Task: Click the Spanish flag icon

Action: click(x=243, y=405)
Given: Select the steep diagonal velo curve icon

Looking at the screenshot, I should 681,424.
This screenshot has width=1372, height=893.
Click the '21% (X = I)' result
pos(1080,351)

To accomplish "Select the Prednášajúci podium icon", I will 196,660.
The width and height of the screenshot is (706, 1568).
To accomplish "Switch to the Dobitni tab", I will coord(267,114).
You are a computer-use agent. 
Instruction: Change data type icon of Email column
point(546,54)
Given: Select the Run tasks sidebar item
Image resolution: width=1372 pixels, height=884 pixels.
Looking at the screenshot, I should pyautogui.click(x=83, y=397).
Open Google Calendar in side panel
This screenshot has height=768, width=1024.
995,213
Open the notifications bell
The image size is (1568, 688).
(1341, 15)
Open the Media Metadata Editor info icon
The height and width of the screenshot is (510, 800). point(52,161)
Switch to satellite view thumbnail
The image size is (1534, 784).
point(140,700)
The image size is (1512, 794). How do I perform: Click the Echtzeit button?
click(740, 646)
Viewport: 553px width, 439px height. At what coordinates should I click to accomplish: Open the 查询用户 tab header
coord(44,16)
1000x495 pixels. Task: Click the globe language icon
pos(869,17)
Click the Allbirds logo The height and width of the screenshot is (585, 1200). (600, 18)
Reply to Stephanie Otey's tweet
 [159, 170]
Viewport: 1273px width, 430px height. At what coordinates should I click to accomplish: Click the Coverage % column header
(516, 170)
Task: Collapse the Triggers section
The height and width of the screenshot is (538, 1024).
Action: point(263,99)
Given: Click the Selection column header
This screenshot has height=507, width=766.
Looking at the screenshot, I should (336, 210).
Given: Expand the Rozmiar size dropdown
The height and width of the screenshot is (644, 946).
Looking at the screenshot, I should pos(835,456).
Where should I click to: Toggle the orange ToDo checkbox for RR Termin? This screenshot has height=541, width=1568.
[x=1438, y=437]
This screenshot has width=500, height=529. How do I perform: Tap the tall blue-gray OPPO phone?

* _WHAT NEEDS TO BE DONE_
Transcribe verbatim. Cover the lines from the first line of the entries above to the line containing "You are a computer-use agent.", inclusive.

* _SOLVED PROBLEM_
Task: Click the Spanish flag icon

Action: click(x=243, y=405)
Given: Select the steep diagonal velo curve icon

Looking at the screenshot, I should 681,424.
This screenshot has width=1372, height=893.
Click the '21% (X = I)' result
pos(1080,351)

To accomplish "Select the Prednášajúci podium icon", I will 196,660.
The width and height of the screenshot is (706, 1568).
To accomplish "Switch to the Dobitni tab", I will coord(267,114).
You are a computer-use agent. 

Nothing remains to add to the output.